From the entries below, return exactly the lines beginning at the one that contains "Select Insert at" and ending at the one that contains "Click the admin user profile icon", both of them included, and only those lines.

- **Information shown**:
......

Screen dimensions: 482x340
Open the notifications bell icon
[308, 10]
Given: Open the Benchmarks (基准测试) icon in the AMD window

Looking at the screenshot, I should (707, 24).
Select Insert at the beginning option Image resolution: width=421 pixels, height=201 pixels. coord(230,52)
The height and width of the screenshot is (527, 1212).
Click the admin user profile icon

......

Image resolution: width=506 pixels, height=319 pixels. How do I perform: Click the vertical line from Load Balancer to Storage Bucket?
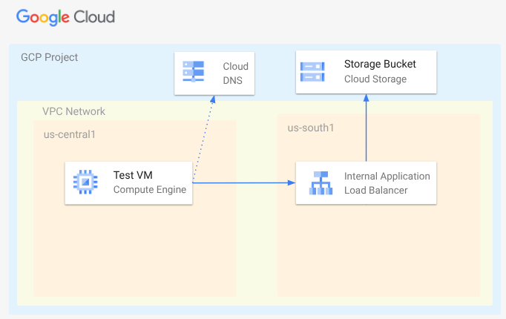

......

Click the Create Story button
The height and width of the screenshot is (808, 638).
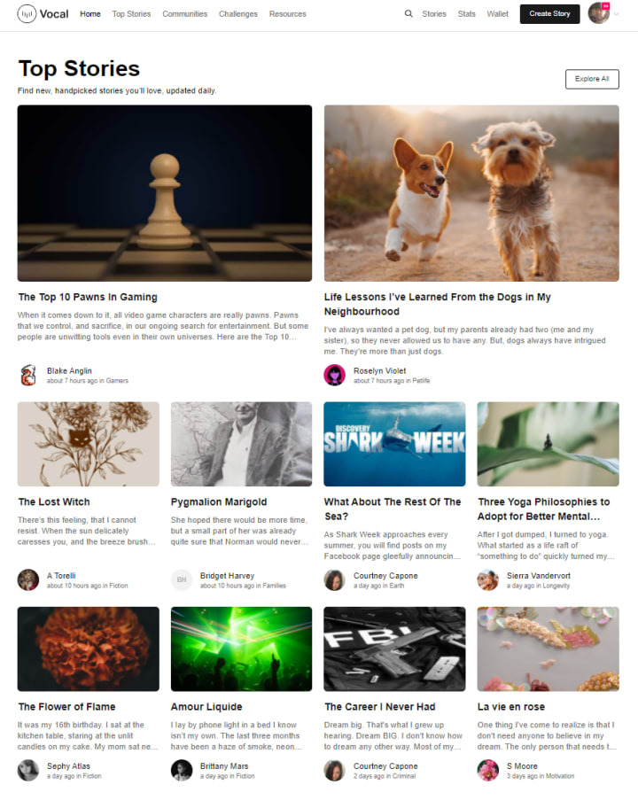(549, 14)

......

- **Output for this exercise**:
Select Insert at the beginning option Image resolution: width=421 pixels, height=201 pixels. coord(230,52)
The height and width of the screenshot is (527, 1212).
Click the admin user profile icon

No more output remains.